Wilderness areas on Earth have experienced alarming losses in the past two decades, a new study suggests. By comparing global maps from the present day and the early 1990s, researchers have concluded that a 10th of all the world's wilderness has been lost in just 20 years.
The study, published Thursday in the journal Current Biology, finds that just over 30 million square kilometers (or 11.5 million square miles) of wilderness remains on Earth, composing nearly a quarter of the planet's terrestrial area. On the other hand, 3.3 million square kilometers have been lost since the early 1990s.
The losses were more pronounced in some areas than in others. South America lost nearly 30 percent of its wilderness area, and Africa lost about 14 percent. Overall, most of the remaining wilderness is concentrated in North America, North Asia, North Africa and Australia, the researchers note.
"Wilderness was defined as any area on Earth which didn't have a human footprint," explained James Watson , an associate professor at the University of Queensland, director of science and research at the Wildlife Conservation Society and the new study's lead author. "Wilderness" has no minimum size threshold — but scientists do often consider areas greater than 10,000 square kilometers to be "globally significant." As the researchers point out, this is the size threshold for sites containing intact ecological communities, according to the International Union for the Conservation of Nature.
And it's the loss of these globally significant wilderness areas that has the authors of the new study most concerned. Out of the 3.3 million square kilometers of wilderness lost, 2.7 million of them came from globally significant wilderness blocks.
In the early 1990s, there were 350 blocks of wilderness large enough to fit the globally significant criteria. The study suggests that 37 of them have fallen below the threshold since then, and 74 percent of all of them experienced some sort of loss. In fact, some types of ecosystems on Earth — these include tropical and subtropical coniferous forests, tropical and subtropical dry broadleaf forests and mangrove forests — now have no globally significant wilderness area left at all, the study finds.
The researchers also point out that while we've lost 3.3 million square kilometers of wilderness since the 1990s, we've only set aside 2.5 million square kilometers for protection in the same time period.
The researchers suggest that current conservation efforts tend to target areas that are already heavily degraded in an effort to save them, with less attention paid to intact areas that still may be in danger of losses down the line.
"There's been a huge focus on these degraded landscapes, species that are facing extinction — and that's a really good thing to do, we should always do that," Watson said. "But we've neglected the quality areas that are slowly dwindling away."
And this is a problem for more than just the species living in these areas. Big, contiguous swaths of wilderness — especially forests — often serve as key carbon sinks. This makes them important buffers in the fight against climate change. When these areas are degraded, on the other hand, they lose their carbon, and it adds to the greenhouse gas emissions humans are already pouring into the atmosphere.
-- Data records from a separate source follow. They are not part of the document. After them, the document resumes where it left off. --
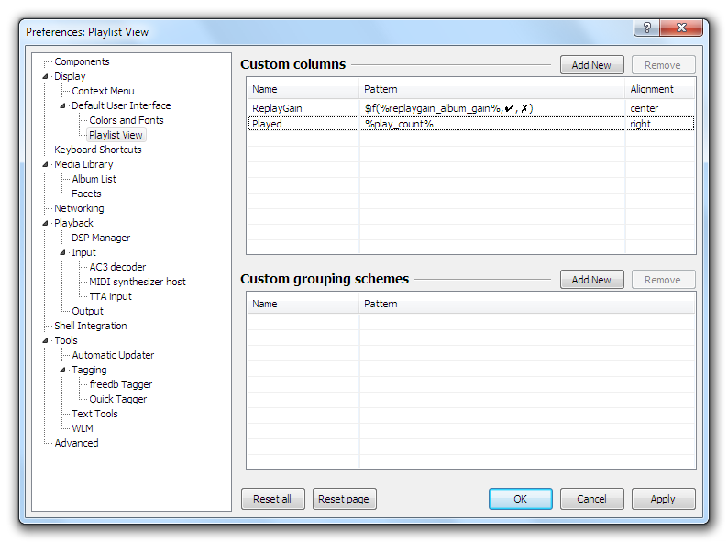Go to DSP Manager settings
The width and height of the screenshot is (728, 543).
(x=101, y=238)
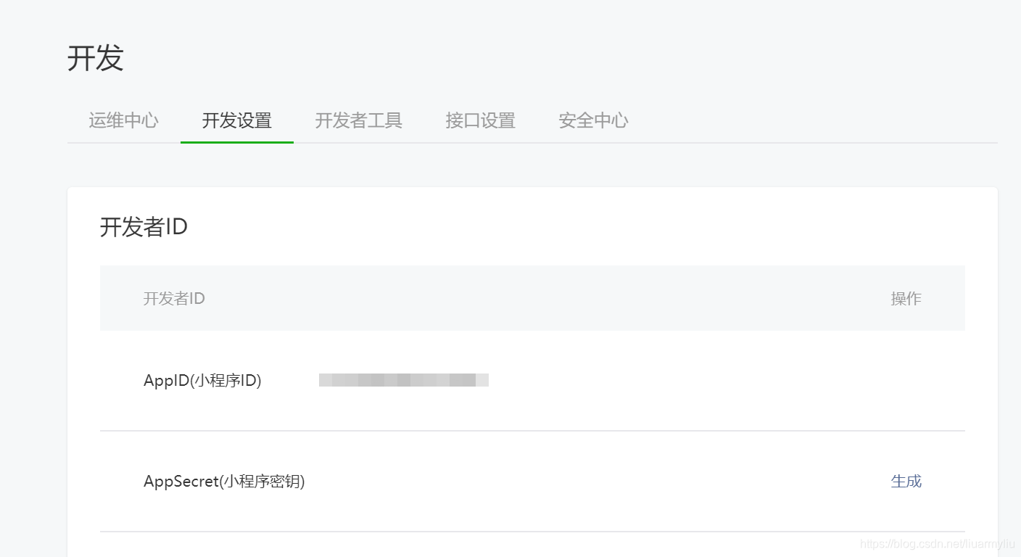1021x557 pixels.
Task: Switch to the 运维中心 tab
Action: click(123, 120)
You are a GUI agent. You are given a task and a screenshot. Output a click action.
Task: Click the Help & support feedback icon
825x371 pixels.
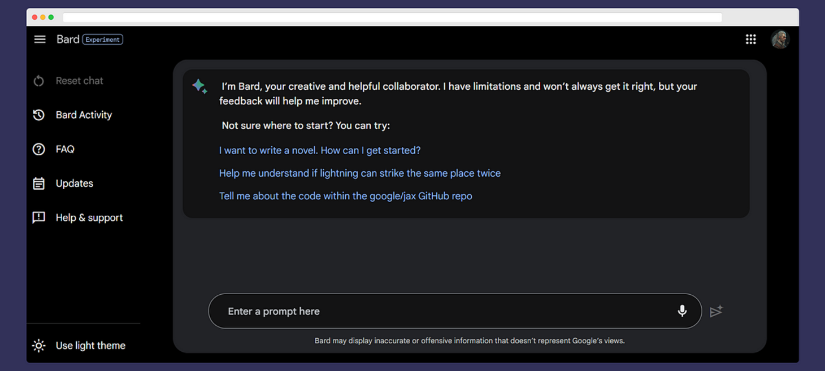(x=39, y=217)
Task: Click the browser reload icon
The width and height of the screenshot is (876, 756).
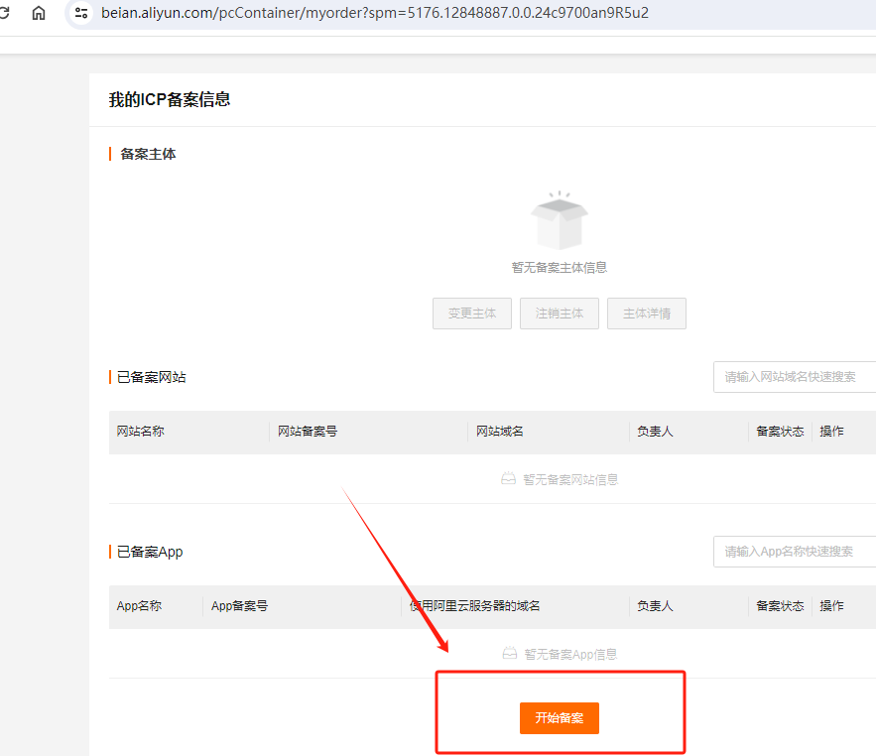Action: pyautogui.click(x=5, y=13)
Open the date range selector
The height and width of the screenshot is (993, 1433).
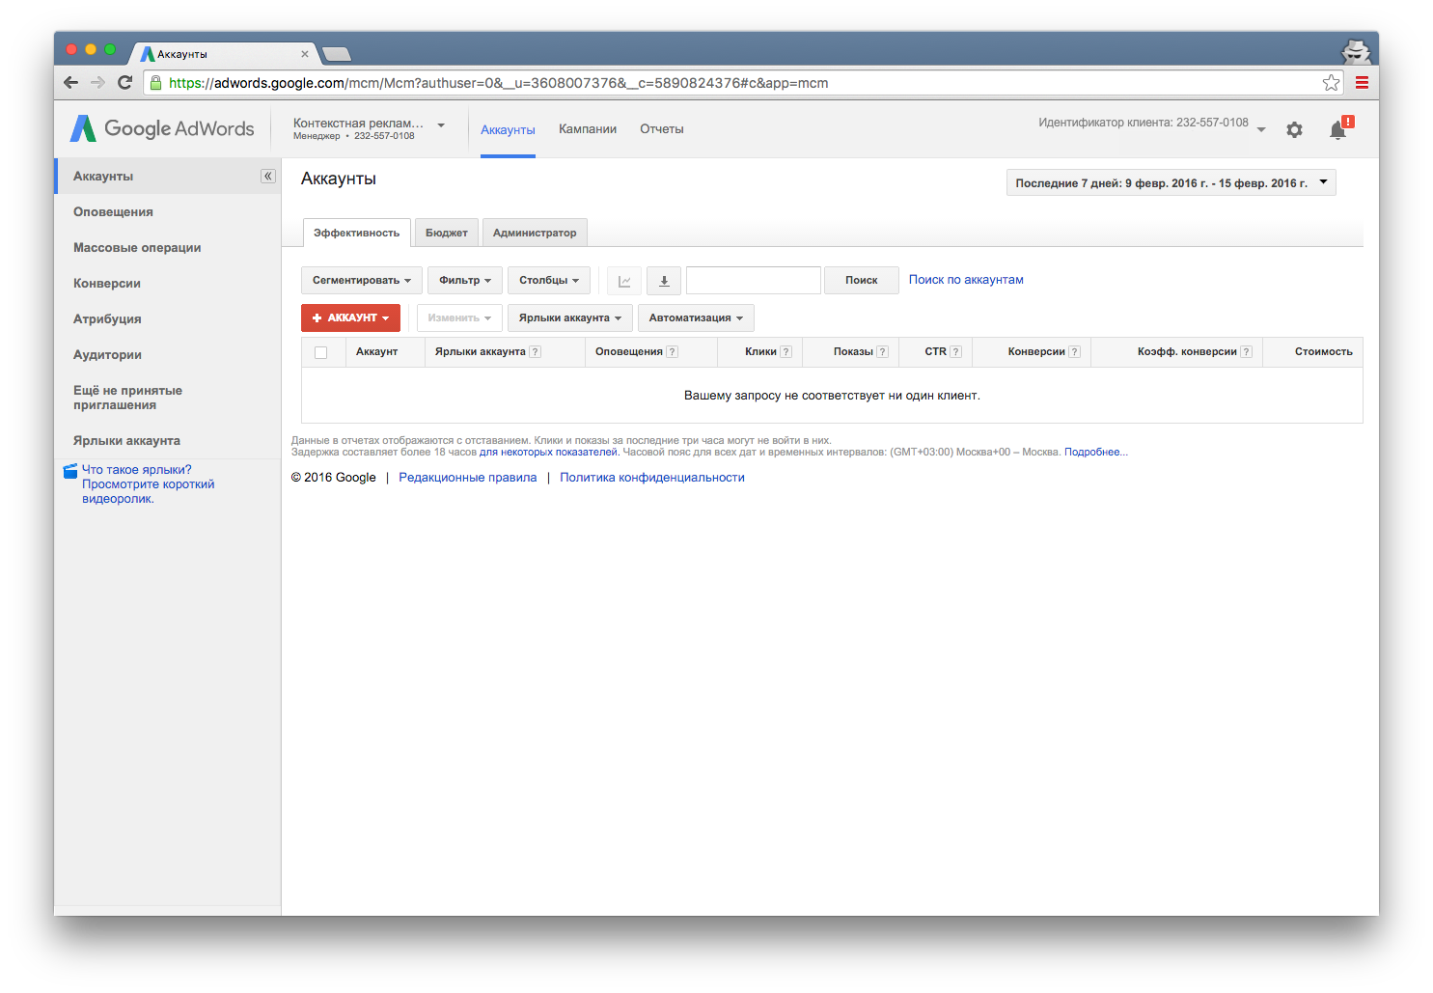(x=1171, y=183)
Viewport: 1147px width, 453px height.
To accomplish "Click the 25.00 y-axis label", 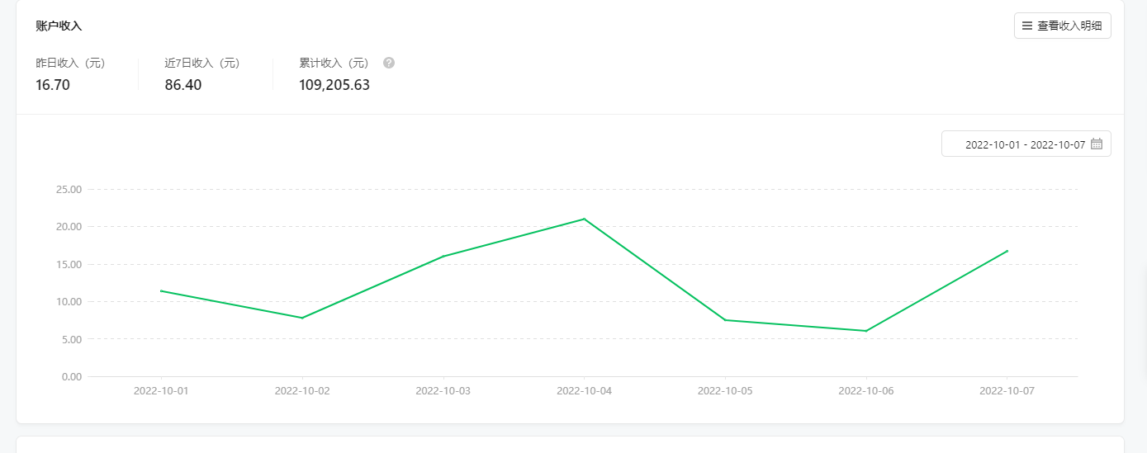I will click(x=69, y=190).
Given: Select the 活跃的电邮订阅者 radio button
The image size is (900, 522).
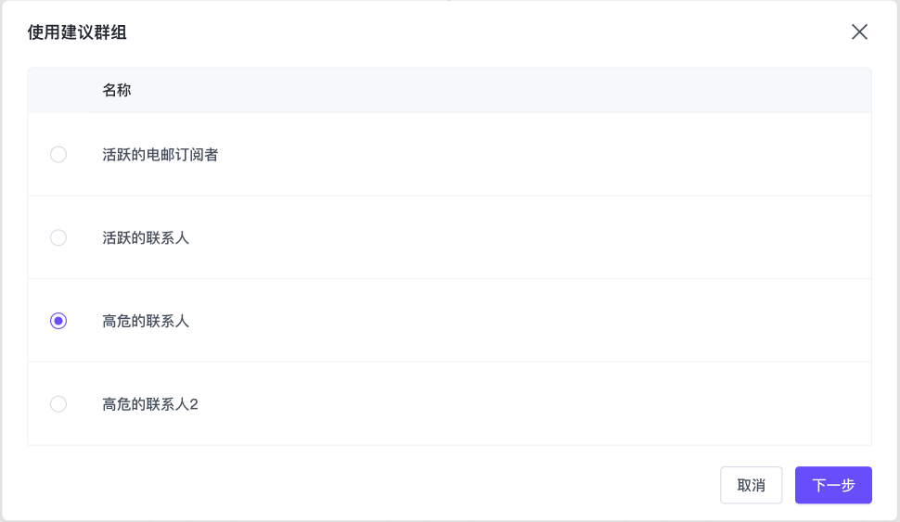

The authors suggest several approaches aimed at better protecting wilderness areas in the future. International conventions and agreements should recognize and prioritize the ecosystem services provided by intact wilderness areas. International funding programs — for example, the Green Climate Fund — should allocate greater resources to the protection of these areas. And individual countries should be encouraged to develop more stringent national policies aimed at preserving their own natural landscapes.
Failing to take the problem seriously could lead to "largely irreversible outcomes for both humans and nature," the researchers cautioned in the paper. "[I]f these trends continue, there could be no globally significant wilderness areas left in less than a century."